Dr. Fulya Erişkon, basınç odalarının lumboz olarak adlandırılan pencereleri ve bu pencerelere bağlanmış kameraları olduğunu bildirerek sözlerine şöyle devam etti: "Basınç odası içinde hastaların rahat bir biçimde oturmaları için koltuklar veya gereğinde yatarak tedavilerini sağlamak üzere sedye düzeni bulunmaktadır. Ülkemizde kullanılan kabinler tam otomatik kumanda sistemi içeren 10 ile 16 kişilik kabinlerdir. Tedavinin 'dalış' olarak adlandırılan ilk dakikalarında hastalar içerideki basınç artışını, tıpkı bir uçak yolculuğunda olduğu gibi ya da yüksek dağlardan aşağıya inerken hissettikleri gibi, kulaklarında hisseder. Hastalar artan basınç esnasında kulaklarındaki basıncı yutkunarak eşitlerler. Bunun haricinde başka bir rahatsızlık olmaz. Kapalı yerde kalma korkusu olan kişiler ise tedaviye alınamaz. Bir hiperbarik oksijen tedavisi seansı, olguya göre değişmekle birlikte, genellikle 1,5 ile 2,5 saat arası sürer. Hastaların büyük bir bölümü günde bir seans tedavi görürler. Ancak bazı acil durumlarda günlük tedavi süresi 6 saate kadar çıkabilmektedir. Toplam seans sayısı hastalığa göre değişmekle beraber kronik hastalıklarda ortalama 30 ile 60 seans arasındadır" ifadelerini kullandı.

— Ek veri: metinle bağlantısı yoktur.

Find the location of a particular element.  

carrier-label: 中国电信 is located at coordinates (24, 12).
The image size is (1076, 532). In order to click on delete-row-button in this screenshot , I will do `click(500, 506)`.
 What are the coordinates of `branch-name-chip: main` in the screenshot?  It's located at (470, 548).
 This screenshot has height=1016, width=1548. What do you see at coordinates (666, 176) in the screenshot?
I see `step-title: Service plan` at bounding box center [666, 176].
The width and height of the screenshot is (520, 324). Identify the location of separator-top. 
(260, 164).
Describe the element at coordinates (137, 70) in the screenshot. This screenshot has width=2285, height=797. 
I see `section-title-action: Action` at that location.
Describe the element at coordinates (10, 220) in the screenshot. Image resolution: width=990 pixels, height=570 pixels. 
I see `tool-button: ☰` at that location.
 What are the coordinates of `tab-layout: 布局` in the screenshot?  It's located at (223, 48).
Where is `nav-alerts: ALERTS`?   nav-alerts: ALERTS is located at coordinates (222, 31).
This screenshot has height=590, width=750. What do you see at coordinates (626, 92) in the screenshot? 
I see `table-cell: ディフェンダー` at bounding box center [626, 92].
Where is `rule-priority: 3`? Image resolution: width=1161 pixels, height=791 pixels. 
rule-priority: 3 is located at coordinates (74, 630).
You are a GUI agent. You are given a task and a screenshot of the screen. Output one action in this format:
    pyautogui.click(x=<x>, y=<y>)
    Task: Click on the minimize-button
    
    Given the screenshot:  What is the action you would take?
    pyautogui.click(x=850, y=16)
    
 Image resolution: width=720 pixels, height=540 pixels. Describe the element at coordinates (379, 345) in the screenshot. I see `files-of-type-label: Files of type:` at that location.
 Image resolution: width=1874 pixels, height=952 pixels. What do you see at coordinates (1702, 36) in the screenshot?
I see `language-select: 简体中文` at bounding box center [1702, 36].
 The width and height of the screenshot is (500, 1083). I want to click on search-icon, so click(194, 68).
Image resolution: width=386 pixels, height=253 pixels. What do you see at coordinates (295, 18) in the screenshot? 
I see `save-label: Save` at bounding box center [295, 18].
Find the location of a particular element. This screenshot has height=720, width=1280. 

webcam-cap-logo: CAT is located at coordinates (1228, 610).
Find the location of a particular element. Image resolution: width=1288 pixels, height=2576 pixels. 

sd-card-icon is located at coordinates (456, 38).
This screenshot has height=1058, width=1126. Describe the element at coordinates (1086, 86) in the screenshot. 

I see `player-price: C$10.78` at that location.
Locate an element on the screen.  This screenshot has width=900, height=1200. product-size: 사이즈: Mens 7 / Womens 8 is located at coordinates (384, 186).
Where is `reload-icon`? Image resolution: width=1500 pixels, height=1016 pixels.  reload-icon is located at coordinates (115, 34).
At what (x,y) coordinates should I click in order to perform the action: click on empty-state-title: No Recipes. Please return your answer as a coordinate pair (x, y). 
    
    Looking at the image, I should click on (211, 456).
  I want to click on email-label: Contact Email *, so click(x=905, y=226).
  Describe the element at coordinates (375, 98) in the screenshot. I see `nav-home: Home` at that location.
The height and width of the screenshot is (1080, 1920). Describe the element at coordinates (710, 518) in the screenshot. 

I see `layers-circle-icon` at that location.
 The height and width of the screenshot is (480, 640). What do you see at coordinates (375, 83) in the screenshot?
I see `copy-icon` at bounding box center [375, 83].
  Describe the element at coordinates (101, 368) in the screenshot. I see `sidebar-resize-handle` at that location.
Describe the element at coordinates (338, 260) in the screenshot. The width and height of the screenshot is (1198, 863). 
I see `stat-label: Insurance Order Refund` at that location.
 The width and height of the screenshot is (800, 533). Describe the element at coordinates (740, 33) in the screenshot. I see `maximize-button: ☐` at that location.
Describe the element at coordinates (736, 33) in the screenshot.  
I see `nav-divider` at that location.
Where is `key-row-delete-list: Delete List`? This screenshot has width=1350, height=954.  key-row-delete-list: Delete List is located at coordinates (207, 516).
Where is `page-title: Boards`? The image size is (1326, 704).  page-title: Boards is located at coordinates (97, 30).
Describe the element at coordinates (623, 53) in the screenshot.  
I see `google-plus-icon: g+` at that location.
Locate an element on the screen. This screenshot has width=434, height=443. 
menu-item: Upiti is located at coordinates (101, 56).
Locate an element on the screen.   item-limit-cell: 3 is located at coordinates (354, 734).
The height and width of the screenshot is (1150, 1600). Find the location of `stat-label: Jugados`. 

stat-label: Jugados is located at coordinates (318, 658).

Tedavinin ciddi bir yan etkisi olmadığını, en sık görülen yan etki basınç değişikliğinin kulak boşluğunda yaptığı etki olduğunu, bu durumun tehlikeli olmayıp, basınç eşitleme yöntemlerinin öğrenilmesiyle önlenebileceğini bildiren Erişkon, diğer yan etkilerin oldukça nadir görülmekte olup, oksijen toksisitesi, kapalı yerde kalma korkusu ve geçici miyopi olarak sıralanabileceğini, bunlarla birlikte hiperbarik oksijen tedavisi her yaştaki hastaya uygulanabileceğini kaydetti.